Gautam Adani’s wealth swells by $5.6 billion on relief rally
Stocks were battered earlier this year after a bombshell shortseller report in January, now ranks 20th on the Bloomberg Billionaires Index with a $65.8 billion fortune
A stocks rally in firms owned by Gautam Adani added $5.6 billion to his net worth last week after India's top court concluded hearings in a lawsuit where the markets regulator is probing wide-ranging allegations of corporate malfeasance against the conglomerate.
The founder of the Adani Group, whose stocks were battered earlier this year after a bombshell shortseller report in January, now ranks 20th on the Bloomberg Billionaires Index with a $65.8 billion fortune.

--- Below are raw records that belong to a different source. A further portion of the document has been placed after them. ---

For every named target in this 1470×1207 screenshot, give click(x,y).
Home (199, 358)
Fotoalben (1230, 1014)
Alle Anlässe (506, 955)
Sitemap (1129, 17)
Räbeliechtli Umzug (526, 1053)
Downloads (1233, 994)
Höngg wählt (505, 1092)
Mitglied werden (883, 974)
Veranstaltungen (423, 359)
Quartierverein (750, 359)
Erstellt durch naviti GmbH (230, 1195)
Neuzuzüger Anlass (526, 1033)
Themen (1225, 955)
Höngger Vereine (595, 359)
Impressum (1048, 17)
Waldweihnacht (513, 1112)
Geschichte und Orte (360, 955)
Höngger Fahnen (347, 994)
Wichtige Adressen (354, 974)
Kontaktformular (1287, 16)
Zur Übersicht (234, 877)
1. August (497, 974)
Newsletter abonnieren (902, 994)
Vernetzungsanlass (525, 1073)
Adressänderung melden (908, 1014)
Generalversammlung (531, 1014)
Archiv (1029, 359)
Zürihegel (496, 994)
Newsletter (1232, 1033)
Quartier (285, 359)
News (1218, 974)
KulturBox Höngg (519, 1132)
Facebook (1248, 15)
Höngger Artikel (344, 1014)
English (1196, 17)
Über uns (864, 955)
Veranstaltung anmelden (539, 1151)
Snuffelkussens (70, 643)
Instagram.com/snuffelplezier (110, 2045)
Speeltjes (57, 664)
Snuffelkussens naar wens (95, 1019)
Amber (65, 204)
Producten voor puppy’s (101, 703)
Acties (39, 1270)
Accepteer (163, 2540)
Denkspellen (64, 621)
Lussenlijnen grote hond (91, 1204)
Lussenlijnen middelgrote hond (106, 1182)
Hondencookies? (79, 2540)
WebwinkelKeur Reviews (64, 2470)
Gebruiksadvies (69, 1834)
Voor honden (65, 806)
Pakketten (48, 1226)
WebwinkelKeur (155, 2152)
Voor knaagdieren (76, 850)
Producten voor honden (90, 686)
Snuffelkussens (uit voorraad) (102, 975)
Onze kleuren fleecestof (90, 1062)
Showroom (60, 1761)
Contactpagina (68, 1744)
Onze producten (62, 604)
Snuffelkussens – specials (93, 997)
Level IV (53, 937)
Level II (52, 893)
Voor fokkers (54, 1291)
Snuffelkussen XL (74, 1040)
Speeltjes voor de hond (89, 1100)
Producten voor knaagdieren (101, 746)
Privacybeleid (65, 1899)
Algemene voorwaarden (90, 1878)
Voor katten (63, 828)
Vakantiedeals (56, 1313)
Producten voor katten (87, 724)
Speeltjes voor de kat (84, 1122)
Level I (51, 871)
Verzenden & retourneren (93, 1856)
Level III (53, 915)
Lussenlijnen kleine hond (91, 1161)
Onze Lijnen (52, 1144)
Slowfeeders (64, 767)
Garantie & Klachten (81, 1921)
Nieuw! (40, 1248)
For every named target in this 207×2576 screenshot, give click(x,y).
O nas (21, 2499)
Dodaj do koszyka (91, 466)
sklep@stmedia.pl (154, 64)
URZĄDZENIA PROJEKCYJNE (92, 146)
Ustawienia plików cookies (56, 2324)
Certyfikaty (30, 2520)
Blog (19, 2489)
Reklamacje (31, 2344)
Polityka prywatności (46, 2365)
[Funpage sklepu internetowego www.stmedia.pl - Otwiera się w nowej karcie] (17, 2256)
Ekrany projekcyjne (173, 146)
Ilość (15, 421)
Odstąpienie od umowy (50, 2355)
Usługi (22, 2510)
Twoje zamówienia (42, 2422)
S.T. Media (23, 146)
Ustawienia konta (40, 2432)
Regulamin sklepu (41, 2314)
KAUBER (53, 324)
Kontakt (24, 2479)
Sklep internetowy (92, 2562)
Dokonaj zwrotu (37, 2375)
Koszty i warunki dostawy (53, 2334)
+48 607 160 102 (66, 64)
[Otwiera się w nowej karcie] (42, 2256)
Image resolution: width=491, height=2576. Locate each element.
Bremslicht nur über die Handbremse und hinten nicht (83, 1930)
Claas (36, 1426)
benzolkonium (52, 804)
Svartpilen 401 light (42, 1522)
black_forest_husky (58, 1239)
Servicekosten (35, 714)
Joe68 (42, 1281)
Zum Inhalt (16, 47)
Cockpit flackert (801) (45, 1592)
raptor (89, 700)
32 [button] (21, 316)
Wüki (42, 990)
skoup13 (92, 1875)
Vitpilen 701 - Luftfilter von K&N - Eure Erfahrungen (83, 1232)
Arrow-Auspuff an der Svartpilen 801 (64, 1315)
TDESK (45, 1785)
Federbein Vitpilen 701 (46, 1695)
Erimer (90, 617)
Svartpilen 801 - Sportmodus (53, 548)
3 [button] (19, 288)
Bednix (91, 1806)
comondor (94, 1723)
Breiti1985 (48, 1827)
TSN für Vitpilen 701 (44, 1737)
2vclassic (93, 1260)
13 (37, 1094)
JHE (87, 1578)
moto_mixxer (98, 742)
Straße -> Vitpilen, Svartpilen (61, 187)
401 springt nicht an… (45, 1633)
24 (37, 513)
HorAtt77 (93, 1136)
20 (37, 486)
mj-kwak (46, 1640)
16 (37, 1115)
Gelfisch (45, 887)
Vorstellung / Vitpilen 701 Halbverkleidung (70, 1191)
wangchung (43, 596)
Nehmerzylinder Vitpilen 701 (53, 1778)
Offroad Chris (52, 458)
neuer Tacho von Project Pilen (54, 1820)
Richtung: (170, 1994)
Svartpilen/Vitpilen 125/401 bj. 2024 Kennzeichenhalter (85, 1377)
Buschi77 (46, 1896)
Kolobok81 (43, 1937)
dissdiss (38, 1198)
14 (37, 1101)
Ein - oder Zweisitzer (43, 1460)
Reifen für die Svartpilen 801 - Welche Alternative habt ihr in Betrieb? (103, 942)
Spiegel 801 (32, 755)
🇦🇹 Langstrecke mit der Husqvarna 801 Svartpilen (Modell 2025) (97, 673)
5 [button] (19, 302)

Most of this gain was on Tuesday — the first trading day last week after India's Supreme Court reserved its verdict on the probe saying it won't take scathing media reports on the conglomerate as the "gospel truth." The final court ruling is awaited.
Investors, however, seem to have taken court's observations as a positive cue, stoking a relief rally in Adani's group of companies. The ports-to-power conglomerate added $12 billion to its market value on Tuesday, making it the best day for the group since Hindenburg Research's Jan. 24 report that accused it of accounting fraud and stock price manipulation. The Adani Group has repeatedly denied these allegations.
"The general view is that the worst is behind and now we will not hear about Hindenburg," said Abhay Agarwal, founder and portfolio manager at Mumbai-based Piper Serica Advisors.
The Supreme Court had asked the local market regulator in March to probe the US shortseller's accusations against the Adani Group that triggered a stock rout so severe that it wiped out $153 billion off its market value at one point. A six-member expert panel appointed by the court said in its interim report in May that it saw no regulatory failure or signs of price manipulation in Adani stocks.
While the court's verdict is still awaited and the outcome of the regulatory probe is not known — signaling the continuing overhang on the conglomerate — the investors seem to be sanguine about Adani Group's prospects. The conglomerate has in recent months secured a $3.5 billion refinancing, funding from a US government-backed financier for a Sri Lanka port project as well as investments from GQG Partners and Qatar Investment Authority.
Last week's gain only partially makes up for the wealth erosion that Adani has seen this year. A first-generation entrepreneur who started as a diamond trader in Mumbai in the 1980s and was the second-richest person briefly in 2022, the tycoon has lost $55 billion — the biggest wealth loss for any tycoon this year.